For the primary road safety risks described above, speed limit compliance, the use of personal protection gear, driver fitness, and the choice of safe vehicles, the cost of these steps could range from the minimal expense of implementing mandatory seat belt use policies to a more substantial investment in a fleet of vehicles with the best available safety technology. Better adherence to speed limits is saving fuel and money.

Expectations regarding compliance with safety management system could vary according to circumstance. The most basic benchmark would be compliance with local traffic laws. However, the stringency of road rules varies among local jurisdictions, and in some cases it will be reasonable to expect a higher level of safety performance from organizations than is required from non-working drivers.

For example, in an area where local rules exempt certain vehicles from seat belt and helmet laws, organizations could be expected to comply with best practices which recommend that personal protection gear be used in all vehicles on every trip. Local rules concerning alcohol and drug use vary in terms of allowable consumption or intoxication, but the best practice of zero impairment and complete sobriety would be reasonable for work-related traffic. With regard to speed, the local speed limit is always the maximum allowed, but in some situations—such as the use of heavy vehicles or driving in inclement weather—best practice may recommend a lower speed for organizational traffic.

A range of opportunities exist for organizations to monitor, measure, and prevent road safety risks. The best method for a particular circumstance—in terms of effectiveness, efficiency, or practicality may vary according to the number of vehicles and drivers employed, and the specific details of the risk exposure, including the types of vehicles used and their patterns of use. Such options include:

Figure 2
Figure 2 Vision Zero's safe speed compared to Common practice (how many drive), Speed limit (that varies between jurisdictions), and Enforcement (that uses an added tolerance to the speed limit)

5. Proposal: formulating the questions that an organization can answer to demonstrate compliance with OHS regulations

In our analysis a case has been made for the validity of using a set of intermediary safety performance factors as an indication that an organization is taking a systematic approach to minimizing their road risk, and thereby complying with related OHS obligations.
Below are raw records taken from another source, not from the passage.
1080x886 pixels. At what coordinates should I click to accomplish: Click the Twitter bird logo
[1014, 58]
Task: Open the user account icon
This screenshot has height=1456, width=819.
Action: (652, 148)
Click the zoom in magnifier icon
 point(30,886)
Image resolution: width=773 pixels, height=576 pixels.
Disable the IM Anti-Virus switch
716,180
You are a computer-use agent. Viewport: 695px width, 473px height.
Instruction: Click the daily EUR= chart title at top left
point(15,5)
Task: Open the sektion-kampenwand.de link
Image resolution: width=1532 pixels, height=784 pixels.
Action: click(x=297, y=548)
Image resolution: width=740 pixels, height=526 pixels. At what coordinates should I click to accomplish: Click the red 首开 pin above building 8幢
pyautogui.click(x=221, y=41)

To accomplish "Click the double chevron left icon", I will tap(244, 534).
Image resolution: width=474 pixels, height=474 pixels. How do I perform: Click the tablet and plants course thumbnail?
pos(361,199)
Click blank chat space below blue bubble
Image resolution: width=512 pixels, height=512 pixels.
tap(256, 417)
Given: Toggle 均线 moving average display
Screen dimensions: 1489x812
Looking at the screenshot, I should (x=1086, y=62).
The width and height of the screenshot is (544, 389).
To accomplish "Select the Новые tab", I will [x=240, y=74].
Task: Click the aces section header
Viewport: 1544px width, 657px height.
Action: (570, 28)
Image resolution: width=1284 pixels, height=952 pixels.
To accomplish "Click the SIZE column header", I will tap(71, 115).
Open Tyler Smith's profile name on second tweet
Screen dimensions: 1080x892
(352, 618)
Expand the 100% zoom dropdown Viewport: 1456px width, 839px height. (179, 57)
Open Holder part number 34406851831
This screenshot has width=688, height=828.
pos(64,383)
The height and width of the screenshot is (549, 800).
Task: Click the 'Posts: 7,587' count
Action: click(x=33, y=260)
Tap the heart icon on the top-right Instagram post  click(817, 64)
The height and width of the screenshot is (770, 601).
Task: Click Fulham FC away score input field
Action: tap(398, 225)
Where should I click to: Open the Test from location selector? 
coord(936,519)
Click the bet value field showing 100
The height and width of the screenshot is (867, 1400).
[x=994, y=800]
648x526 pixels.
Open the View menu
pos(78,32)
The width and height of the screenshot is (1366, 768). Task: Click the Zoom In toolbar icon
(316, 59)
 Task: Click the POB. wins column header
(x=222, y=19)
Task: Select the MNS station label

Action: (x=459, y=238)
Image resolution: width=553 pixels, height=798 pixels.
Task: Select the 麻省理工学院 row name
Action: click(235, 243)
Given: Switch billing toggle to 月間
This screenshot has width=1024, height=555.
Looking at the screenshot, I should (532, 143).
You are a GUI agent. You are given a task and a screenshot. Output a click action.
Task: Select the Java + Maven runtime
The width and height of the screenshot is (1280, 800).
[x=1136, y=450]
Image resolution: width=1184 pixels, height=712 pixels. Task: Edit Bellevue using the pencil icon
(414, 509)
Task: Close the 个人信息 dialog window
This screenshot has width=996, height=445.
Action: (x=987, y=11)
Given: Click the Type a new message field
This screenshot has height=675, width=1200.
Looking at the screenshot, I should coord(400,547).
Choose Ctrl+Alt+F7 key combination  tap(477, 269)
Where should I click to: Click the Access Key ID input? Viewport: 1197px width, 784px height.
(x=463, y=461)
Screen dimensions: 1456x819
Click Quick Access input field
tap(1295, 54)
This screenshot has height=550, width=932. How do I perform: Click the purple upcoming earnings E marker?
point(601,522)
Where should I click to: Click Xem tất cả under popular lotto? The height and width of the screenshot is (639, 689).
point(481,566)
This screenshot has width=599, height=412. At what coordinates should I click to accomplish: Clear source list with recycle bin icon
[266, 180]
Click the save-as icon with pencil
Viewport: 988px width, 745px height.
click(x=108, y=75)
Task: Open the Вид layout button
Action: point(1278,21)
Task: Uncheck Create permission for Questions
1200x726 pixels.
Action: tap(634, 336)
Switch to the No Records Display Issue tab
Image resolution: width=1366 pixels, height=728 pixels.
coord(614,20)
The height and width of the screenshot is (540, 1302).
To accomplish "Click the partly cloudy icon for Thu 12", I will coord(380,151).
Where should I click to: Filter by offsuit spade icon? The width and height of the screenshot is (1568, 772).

This case is built on the premise that evidence concerning the effectiveness of prevention strategies addressing the four targeted risk areas is very strong. Further, strong evidence is available to confirm that together these preventions strategies will effectively manage overall organizational road risk. Finally, any error in the relevance of this set of targets to the specific risks of a particular organization is likely to be offset by the potential for error in organizations conducting their own independent road risk analyses. Thus, a valid assessment of an organization's fulfilment of OHS expectations regarding road risk can be efficiently made by monitoring their success in implementing a small set of targeted prevention strategies addressing the four main SPFs as well as the reporting of the organization's involvement in serious and fatal crashes, the safety footprint. In essence, we propose five questions that an organization would in most cases need to answer to show a business partner, customer, or financial stakeholder that it is compliant with fundamental OHS regulations in relation to road safety. While the questions are intended to be a comprehensive set rather than a list of options, they are presented here in order of criticality for determining whether an organization is effectively managing its road safety risks. There might be additional safety factors that could be relevant for some kind of road traffic, but the four proposed here are based on their significant impact and the projections estimated if they were improved (Trafikverket, 2025).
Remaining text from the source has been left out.